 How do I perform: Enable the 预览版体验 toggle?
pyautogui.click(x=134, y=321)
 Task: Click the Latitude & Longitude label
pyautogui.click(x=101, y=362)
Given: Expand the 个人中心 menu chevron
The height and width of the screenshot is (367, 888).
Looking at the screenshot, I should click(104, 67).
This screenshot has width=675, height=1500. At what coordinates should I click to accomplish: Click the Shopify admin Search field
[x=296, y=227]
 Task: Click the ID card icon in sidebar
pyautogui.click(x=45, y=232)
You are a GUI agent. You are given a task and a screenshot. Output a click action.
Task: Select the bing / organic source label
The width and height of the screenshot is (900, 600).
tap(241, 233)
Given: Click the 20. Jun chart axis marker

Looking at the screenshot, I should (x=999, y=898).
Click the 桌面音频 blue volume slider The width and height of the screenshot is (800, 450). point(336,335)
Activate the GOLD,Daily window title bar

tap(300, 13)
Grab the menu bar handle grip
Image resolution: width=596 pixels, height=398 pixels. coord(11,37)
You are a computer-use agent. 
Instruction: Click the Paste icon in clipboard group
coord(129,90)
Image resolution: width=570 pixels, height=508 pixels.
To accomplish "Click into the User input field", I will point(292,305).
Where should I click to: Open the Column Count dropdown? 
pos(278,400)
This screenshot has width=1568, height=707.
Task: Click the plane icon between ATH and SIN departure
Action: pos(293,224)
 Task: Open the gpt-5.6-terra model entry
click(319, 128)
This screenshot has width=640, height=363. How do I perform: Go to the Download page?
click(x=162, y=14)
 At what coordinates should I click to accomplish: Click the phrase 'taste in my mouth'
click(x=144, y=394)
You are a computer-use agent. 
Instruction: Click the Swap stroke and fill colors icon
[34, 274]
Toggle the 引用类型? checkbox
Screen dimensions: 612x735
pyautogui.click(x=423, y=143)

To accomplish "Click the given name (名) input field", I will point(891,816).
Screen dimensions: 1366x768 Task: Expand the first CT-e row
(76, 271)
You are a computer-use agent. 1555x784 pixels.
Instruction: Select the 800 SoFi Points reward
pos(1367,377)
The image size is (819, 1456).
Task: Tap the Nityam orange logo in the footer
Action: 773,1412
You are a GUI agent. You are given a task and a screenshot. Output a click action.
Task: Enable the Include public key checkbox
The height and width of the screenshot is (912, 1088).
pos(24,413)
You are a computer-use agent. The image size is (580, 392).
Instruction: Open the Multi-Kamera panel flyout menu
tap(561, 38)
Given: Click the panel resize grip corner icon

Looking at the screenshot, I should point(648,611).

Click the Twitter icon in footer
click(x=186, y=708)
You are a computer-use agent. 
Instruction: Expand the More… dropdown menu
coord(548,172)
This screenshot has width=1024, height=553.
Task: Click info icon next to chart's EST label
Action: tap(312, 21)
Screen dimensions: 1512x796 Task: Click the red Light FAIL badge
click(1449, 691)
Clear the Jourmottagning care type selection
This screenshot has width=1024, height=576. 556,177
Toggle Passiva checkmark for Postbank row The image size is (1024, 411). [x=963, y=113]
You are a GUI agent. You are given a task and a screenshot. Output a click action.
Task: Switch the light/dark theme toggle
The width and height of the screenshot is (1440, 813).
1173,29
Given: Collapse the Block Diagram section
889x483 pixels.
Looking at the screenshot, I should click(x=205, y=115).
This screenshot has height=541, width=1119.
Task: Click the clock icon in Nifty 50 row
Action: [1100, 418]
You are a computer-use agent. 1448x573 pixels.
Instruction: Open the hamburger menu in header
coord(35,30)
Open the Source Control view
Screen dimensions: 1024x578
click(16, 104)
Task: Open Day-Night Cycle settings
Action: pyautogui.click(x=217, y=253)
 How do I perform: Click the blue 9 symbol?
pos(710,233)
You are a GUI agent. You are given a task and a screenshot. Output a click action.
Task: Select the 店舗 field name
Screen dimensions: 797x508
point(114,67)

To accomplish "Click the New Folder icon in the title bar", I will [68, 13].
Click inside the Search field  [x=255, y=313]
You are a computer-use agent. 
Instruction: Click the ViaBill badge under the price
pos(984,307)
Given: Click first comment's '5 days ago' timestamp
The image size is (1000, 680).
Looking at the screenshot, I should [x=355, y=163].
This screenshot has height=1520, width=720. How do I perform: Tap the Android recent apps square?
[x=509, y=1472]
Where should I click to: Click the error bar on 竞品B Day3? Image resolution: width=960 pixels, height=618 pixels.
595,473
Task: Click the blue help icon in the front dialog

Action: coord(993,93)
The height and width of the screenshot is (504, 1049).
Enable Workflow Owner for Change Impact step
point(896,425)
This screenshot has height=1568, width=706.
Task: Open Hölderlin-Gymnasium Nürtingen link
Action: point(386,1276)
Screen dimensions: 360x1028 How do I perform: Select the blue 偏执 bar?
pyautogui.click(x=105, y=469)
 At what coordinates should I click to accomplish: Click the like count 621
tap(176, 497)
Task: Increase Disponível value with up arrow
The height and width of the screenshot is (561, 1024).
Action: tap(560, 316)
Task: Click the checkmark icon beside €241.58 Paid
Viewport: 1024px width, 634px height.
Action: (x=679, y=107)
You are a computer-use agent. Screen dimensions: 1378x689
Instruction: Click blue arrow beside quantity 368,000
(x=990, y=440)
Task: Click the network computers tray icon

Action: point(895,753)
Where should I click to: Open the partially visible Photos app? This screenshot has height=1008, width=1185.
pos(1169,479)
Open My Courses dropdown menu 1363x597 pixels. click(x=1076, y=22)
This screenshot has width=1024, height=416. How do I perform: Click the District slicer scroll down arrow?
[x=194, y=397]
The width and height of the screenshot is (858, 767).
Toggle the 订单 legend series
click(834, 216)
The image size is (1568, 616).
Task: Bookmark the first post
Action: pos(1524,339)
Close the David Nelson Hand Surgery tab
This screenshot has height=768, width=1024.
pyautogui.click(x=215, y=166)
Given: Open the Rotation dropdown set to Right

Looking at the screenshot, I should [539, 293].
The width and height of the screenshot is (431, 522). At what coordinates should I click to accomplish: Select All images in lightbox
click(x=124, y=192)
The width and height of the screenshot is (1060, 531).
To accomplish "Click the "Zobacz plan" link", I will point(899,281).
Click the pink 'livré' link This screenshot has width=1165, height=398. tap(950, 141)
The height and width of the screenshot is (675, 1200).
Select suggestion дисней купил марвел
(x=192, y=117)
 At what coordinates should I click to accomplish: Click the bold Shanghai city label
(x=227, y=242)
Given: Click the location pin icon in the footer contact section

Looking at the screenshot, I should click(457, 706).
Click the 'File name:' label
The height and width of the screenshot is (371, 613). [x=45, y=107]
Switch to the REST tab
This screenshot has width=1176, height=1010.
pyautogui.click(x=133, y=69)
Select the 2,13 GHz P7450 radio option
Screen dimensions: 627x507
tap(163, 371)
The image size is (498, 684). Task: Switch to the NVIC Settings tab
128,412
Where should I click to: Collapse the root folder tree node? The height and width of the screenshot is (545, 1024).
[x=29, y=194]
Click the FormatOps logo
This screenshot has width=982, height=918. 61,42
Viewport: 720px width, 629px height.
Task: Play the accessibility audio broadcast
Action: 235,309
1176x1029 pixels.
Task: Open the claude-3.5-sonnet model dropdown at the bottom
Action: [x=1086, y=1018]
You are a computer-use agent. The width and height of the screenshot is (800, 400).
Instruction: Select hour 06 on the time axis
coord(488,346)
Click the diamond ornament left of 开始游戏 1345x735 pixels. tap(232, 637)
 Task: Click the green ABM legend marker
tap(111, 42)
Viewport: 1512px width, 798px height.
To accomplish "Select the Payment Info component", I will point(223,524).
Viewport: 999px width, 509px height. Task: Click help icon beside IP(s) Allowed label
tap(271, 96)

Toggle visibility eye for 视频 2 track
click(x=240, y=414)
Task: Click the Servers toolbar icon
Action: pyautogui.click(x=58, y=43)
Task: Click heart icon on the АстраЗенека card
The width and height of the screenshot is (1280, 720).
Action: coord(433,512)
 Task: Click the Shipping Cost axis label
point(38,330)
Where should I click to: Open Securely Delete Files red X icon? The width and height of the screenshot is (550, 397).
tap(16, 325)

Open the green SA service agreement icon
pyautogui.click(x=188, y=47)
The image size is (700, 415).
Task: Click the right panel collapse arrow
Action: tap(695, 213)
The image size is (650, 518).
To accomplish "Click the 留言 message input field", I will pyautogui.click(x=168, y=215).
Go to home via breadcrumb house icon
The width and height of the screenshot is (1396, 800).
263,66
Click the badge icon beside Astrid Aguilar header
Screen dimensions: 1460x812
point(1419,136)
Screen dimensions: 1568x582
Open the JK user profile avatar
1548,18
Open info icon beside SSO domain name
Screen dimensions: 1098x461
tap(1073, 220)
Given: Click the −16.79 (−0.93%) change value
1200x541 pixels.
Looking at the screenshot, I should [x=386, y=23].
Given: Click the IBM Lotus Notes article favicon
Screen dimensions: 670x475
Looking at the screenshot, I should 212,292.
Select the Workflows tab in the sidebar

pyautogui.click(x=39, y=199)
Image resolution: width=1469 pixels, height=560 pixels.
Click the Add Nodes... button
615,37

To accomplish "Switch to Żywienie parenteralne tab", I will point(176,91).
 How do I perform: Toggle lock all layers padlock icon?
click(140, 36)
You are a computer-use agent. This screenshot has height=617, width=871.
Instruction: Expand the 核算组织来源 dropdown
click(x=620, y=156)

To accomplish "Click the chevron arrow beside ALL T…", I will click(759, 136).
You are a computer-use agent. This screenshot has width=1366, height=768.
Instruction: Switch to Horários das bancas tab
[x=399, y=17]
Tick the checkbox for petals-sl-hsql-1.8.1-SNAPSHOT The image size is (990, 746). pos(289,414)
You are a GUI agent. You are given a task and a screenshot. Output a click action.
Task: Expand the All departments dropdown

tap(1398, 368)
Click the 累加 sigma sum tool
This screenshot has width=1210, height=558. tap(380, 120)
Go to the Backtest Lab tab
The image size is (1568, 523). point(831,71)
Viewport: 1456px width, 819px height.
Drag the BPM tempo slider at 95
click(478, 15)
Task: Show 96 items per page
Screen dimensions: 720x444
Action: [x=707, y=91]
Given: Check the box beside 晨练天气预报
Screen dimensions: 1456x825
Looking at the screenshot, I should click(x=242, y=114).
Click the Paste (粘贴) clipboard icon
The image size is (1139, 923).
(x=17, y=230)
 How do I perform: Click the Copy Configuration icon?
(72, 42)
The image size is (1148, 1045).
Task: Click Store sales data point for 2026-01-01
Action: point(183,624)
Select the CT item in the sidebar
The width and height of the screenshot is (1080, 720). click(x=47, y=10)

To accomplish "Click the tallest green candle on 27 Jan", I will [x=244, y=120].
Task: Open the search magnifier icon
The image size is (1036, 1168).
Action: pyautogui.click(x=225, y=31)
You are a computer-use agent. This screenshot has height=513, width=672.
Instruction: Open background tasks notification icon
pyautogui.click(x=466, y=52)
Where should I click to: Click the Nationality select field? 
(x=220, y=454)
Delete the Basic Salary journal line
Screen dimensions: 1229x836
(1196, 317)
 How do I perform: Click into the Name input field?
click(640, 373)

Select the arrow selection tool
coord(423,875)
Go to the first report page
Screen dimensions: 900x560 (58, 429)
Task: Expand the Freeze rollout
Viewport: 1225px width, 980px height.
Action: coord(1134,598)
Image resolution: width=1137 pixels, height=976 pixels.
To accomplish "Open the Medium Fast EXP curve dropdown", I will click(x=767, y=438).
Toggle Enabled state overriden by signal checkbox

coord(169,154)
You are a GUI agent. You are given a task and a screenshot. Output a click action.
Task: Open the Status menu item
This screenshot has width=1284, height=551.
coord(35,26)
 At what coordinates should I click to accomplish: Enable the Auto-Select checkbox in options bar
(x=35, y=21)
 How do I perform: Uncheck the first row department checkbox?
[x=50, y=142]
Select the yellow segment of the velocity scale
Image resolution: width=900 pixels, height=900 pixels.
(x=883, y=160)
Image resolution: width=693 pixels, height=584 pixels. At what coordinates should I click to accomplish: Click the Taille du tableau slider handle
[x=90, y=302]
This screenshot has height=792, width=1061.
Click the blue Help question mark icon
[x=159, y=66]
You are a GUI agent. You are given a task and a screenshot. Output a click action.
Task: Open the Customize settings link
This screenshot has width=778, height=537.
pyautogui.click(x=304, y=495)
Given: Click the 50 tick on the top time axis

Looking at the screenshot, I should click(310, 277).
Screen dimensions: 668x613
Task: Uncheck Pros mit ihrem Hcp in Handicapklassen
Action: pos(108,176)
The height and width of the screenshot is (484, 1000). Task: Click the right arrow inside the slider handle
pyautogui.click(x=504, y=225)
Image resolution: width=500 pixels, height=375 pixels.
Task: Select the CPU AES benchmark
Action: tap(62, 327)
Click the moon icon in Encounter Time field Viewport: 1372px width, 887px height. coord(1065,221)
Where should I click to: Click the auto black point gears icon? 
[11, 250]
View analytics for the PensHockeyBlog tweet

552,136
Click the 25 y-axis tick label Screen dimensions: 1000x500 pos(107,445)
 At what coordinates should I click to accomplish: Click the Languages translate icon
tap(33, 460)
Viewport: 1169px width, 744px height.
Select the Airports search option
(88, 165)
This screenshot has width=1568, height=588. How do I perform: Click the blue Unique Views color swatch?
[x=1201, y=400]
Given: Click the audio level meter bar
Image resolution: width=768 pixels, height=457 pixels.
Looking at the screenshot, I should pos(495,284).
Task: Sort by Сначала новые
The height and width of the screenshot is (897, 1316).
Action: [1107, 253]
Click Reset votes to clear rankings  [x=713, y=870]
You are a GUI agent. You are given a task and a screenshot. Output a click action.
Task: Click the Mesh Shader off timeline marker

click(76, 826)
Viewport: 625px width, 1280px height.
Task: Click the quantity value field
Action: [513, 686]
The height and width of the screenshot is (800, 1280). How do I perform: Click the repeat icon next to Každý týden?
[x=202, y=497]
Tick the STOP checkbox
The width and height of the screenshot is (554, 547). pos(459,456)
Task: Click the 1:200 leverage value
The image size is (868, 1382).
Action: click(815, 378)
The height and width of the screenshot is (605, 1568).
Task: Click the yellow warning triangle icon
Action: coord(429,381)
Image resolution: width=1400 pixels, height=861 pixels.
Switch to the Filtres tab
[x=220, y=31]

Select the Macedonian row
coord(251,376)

-=-=-

**PROBLEM DESCRIPTION:** All lines from the line holding "Task: Click the 1:200 leverage value" through the end of the records above need to be transcribed exactly, and no other text should appear.

**WRITTEN ANSWER:**
Task: Click the 1:200 leverage value
The image size is (868, 1382).
Action: click(815, 378)
The height and width of the screenshot is (605, 1568).
Task: Click the yellow warning triangle icon
Action: coord(429,381)
Image resolution: width=1400 pixels, height=861 pixels.
Switch to the Filtres tab
[x=220, y=31]

Select the Macedonian row
coord(251,376)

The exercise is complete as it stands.